Since lim (z_t²) → ∞ as z_t² → 0 the niave definition of a point anomaly in variance will always produce point anomalies when z_t is close to 0. Fisch et al. introduce a term γ to control this. The modified cost of a point anomaly in variance is expressed as

C_{P_V}(y_t|m_t, s_t, σ̂_k, γ) = log (2πs_t) + log (γ + z_t²) + 1 + β

Relating this to the background cost we see that point anomalies may be accepted in the capa search when f(z_t, γ, β) = C_{P_V}(y_t|m_t, s_t, σ̂_k, γ) − C_B(y_t|m_t, s_t) = log (γ + z_t²) + 1 + β − z_t² < 0

To ensure that anomalies are not declared when z_t is close to 0 this implies that γ should be selected such that

f(0, γ, β) ≥ 0
γ < 1 so the gradient $$ \frac{\partial}{\partial z_{t}^2} f\left(z_{t},\gamma,\beta\right) = \frac{1}{\gamma + z_{t}^{2}} - 1 > 0 $$ for z_t close to zero.

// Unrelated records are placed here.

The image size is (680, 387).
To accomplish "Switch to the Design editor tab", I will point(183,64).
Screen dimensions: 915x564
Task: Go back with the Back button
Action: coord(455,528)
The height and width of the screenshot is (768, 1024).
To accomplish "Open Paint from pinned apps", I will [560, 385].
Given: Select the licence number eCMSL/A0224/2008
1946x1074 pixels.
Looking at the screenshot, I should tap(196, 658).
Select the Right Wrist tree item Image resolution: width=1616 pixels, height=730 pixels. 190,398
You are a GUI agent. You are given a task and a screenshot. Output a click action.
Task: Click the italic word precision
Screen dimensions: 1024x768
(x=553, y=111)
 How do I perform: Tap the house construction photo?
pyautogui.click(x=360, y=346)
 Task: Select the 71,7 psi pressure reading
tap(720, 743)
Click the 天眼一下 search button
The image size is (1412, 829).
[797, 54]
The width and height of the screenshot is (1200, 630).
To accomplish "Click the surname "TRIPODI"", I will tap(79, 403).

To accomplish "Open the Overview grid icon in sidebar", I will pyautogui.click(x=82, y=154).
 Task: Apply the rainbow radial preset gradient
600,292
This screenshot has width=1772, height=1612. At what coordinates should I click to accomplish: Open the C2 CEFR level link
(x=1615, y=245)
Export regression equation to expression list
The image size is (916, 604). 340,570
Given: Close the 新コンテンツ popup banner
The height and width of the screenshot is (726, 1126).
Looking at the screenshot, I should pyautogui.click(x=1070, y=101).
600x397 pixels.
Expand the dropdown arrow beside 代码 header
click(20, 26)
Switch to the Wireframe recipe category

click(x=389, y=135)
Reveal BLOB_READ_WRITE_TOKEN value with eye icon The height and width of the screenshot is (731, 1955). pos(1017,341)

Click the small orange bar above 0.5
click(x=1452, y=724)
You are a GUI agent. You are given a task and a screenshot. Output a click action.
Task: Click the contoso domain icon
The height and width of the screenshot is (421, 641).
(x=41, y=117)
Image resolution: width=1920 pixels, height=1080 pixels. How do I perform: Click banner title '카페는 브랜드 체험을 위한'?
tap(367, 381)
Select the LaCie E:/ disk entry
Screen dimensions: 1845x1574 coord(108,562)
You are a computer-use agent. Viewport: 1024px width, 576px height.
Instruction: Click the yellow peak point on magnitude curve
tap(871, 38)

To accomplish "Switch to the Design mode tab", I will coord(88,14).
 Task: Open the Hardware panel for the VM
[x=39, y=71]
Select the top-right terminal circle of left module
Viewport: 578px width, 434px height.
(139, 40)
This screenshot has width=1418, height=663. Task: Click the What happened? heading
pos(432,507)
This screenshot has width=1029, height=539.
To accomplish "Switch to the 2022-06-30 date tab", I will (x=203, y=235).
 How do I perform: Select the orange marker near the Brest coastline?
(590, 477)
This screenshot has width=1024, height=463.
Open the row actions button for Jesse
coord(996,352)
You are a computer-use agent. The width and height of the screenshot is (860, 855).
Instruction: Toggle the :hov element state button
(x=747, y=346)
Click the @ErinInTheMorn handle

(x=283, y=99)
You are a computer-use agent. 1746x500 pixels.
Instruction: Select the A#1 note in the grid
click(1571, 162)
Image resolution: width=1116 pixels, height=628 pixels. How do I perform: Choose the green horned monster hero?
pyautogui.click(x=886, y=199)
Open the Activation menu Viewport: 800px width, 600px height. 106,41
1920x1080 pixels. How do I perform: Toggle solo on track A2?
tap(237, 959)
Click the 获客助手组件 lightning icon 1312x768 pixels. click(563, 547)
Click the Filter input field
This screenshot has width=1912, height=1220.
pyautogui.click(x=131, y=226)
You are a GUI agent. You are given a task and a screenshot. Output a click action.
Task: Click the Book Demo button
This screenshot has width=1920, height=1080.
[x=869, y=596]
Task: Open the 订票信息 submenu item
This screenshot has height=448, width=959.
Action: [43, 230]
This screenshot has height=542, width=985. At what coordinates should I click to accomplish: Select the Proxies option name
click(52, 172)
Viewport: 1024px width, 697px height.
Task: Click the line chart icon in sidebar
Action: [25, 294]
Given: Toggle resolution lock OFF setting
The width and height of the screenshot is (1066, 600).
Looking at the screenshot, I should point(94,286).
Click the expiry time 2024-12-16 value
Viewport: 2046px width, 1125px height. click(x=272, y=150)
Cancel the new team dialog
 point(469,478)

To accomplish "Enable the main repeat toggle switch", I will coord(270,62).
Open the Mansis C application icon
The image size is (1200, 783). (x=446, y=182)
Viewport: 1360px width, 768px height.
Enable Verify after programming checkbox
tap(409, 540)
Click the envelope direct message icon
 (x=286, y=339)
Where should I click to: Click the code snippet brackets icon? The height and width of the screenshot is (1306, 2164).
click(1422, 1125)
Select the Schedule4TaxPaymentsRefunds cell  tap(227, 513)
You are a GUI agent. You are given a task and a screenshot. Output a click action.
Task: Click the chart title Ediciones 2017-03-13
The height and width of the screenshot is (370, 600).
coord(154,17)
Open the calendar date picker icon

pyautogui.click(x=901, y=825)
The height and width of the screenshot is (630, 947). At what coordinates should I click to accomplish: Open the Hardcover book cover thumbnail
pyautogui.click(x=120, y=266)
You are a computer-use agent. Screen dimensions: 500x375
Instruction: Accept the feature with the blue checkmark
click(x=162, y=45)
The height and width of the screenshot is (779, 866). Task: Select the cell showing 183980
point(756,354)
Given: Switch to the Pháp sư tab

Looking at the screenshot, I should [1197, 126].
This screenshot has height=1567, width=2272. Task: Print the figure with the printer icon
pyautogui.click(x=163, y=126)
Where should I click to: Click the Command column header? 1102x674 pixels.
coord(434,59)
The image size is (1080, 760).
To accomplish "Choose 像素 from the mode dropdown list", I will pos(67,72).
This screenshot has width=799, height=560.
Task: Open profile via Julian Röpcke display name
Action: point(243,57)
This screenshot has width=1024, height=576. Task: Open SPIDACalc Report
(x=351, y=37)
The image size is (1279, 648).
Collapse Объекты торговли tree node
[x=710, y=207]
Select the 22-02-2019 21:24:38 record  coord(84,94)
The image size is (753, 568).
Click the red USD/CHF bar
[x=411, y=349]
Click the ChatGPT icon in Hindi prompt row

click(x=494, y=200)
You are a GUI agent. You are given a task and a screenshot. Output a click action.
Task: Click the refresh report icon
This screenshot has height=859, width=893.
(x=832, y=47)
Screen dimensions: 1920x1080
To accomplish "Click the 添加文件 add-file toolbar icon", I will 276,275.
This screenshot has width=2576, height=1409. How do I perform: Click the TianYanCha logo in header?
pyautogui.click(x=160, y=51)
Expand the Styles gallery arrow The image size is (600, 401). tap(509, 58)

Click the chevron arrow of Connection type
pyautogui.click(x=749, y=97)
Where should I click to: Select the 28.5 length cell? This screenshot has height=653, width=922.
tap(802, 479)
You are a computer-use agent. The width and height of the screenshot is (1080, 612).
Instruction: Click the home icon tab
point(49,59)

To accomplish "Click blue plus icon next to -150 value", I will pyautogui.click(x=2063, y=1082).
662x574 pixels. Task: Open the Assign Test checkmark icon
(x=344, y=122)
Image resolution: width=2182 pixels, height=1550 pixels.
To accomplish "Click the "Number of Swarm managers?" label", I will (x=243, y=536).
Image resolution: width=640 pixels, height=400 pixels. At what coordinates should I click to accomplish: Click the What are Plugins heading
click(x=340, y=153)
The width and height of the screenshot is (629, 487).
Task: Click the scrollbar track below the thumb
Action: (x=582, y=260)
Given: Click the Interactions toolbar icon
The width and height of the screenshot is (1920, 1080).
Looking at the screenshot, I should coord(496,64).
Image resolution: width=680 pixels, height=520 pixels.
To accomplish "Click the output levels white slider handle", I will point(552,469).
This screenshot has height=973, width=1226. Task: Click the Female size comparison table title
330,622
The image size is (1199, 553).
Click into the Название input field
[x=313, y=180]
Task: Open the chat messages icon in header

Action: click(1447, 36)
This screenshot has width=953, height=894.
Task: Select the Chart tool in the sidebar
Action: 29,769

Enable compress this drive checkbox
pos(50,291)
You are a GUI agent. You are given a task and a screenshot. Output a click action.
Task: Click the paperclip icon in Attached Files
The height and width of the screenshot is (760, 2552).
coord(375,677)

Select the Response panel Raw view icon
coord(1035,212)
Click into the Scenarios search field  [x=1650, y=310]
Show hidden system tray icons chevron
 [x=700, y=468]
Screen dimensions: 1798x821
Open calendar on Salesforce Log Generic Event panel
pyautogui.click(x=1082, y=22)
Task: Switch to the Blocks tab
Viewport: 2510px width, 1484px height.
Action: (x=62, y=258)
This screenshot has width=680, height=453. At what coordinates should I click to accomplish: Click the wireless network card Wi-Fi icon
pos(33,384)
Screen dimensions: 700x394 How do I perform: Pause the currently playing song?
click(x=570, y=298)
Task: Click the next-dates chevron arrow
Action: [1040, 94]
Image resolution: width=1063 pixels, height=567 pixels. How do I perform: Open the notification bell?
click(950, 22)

The following plot shows the impact for small z of three different choices of γ:

The non correction of γ₀ = 0 which allows point anomalies as z_t approaches 0
The correction γ₁ = exp (−β) proposed by Fisch et al.
The minimal correction γ₂ = exp (−(1 + β)) for which f(0, γ₂, β) = 0.

It is clear that the difference become small as z increases. This is supported by the plot below which shows the value of z_t at which an point anomaly might occur as β varies. Area above the line are potential anomaly values.